A Lower-Budget Kaiju Horror Film
Having a horror-fueled narrative take place in a grocery store is so sublime. Where better to see middle-class people bumping into one another without an apology? But then the movie’s third act somewhat shows what was attacking that grocery store.
And it wasn’t the winged terrors the residents had seen before. The head of the whole thing was a giant — well, considering the audience never sees anything besides its legs, a giant something.
8 Kong: Skull Island (2017)
The second installment of the MonsterVerse, Kong: Skull Island, is far more in line tonally with the films that followed than Godzilla.
It’s also more fun than that 2014 film, with a few action sequences that really stick out (e.g. the helicopter scene). Plus, while not every cast member gets something worthwhile to do, this is a film stacked with recognizable (and very talented) faces.
A Solid and Visually Great Kaiju Flick
The special effects in Skull Island are, of course, top-notch. But, the effects would mean nothing if there wasn’t a compelling narrative behind them, and this MonsterVerse installment has the best plot of the bunch. Not to mention, Kong looks pretty darn great.
7 Cloverfield (2008)
January is what’s known as a “Dumping Ground Month” in box office speak. It’s the span of time when the studio projects with the least faith behind them get tossed onto screens, with bigwigs hoping against hope to gain the slimmest profit from them (just look at Dolittle, starring Robert Downey Jr. for a big budget example). But, sometimes, one of those risky projects strikes gold, like Cloverfield.
One of the Definitive American Kaiju Films
The origin of the Cloverfield monster is a mystery throughout the entirety of the film. Of course, the IP would be expanded from here, but as The Cloverfield Paradox blatantly showed, some questions are better left unanswered.
6 King Kong (2005)
Peter Jackson’s ultra-ambitious take on the King Kong narrative is arguably a little too focused on big monsters and action sequences. But, with that, it ends up being one of the breeziest three-hour movies ever released.
A Mega-Budget Kaiju Film
Like the original film, Jackson’s is character-focused. It’s not about Kong the beast so much as Kong’s caring for a solitary individual. It’s that bond that fuels the film, and it’s that bond that makes the third act so devastating.
5 Pacific Rim (2013)
If there’s a reason American audience members know the term Kaiju, it’s because of Guillermo del Toro’s Pacific Rim. A visually stunning movie that certainly has its fans, del Toro’s monster venture was both distinctly him and entirely different from the rest of his filmography.

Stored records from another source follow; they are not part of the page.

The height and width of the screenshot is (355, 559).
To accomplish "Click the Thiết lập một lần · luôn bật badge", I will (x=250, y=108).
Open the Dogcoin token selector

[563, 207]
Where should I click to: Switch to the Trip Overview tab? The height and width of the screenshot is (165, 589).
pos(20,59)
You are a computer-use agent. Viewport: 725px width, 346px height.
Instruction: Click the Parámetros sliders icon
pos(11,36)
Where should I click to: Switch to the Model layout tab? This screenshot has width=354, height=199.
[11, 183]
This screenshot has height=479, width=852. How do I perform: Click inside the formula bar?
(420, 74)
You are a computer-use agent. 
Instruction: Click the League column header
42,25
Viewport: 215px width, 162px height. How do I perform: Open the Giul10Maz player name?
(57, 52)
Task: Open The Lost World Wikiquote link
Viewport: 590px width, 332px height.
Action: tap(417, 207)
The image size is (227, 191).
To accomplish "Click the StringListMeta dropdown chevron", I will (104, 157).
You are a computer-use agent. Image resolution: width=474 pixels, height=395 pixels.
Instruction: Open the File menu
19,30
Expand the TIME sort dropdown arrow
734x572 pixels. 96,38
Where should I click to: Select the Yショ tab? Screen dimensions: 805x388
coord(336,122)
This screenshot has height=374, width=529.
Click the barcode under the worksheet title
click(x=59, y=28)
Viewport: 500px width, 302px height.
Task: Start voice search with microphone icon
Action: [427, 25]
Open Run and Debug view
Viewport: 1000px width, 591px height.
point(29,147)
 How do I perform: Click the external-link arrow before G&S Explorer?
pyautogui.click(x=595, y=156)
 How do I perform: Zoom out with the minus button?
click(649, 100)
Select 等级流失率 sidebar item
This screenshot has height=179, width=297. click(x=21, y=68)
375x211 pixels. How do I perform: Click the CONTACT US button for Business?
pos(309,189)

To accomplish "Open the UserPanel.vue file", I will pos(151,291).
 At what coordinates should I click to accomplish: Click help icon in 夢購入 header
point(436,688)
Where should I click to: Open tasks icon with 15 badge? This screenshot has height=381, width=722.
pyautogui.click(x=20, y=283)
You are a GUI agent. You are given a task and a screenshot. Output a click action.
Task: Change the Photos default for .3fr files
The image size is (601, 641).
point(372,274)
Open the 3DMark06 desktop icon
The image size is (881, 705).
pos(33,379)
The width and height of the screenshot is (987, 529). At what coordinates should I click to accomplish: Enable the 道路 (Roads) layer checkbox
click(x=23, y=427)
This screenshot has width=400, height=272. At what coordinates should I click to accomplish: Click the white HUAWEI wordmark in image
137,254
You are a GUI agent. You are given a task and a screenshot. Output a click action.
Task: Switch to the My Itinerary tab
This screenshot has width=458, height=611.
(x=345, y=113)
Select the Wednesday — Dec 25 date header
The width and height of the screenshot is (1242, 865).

A Worthy Mega-Budget Film That Introduced the Concept of Kaiju to Americans
While the human characters in Pacific Rim are quite lackluster (save for two, not including Charlie Hunnam’s), it’s a noteworthy film. The action sequences are enveloping, but what’s even more exciting is the build towards those action sequences.
4 Colossal (2016)
- Release Date
- April 6, 2017
- Nacho Vigalondo
An utterly unique genre-fueled look at alcoholism, Colossal is absolutely a one-of-a-kind Kaiju film. Anne Hathaway stars as heavy-drinking, recently-unemployed writer Gloria.
When she reunites with her old friend Oscar, the drinking gets taken up a notch, and before Gloria can even grasp the situation, her drunken self (consistently) produces a Kaiju across the world.
A Delightfully Unique Kaiju Monster
Is there a Kaiju in Colossal? Absolutely. Is it the real villain? Absolutely not. Gloria is being gaslit, and that’s not being done by a beast, but rather by a man whose soul is far more monster than a Kaiju could ever hope to be.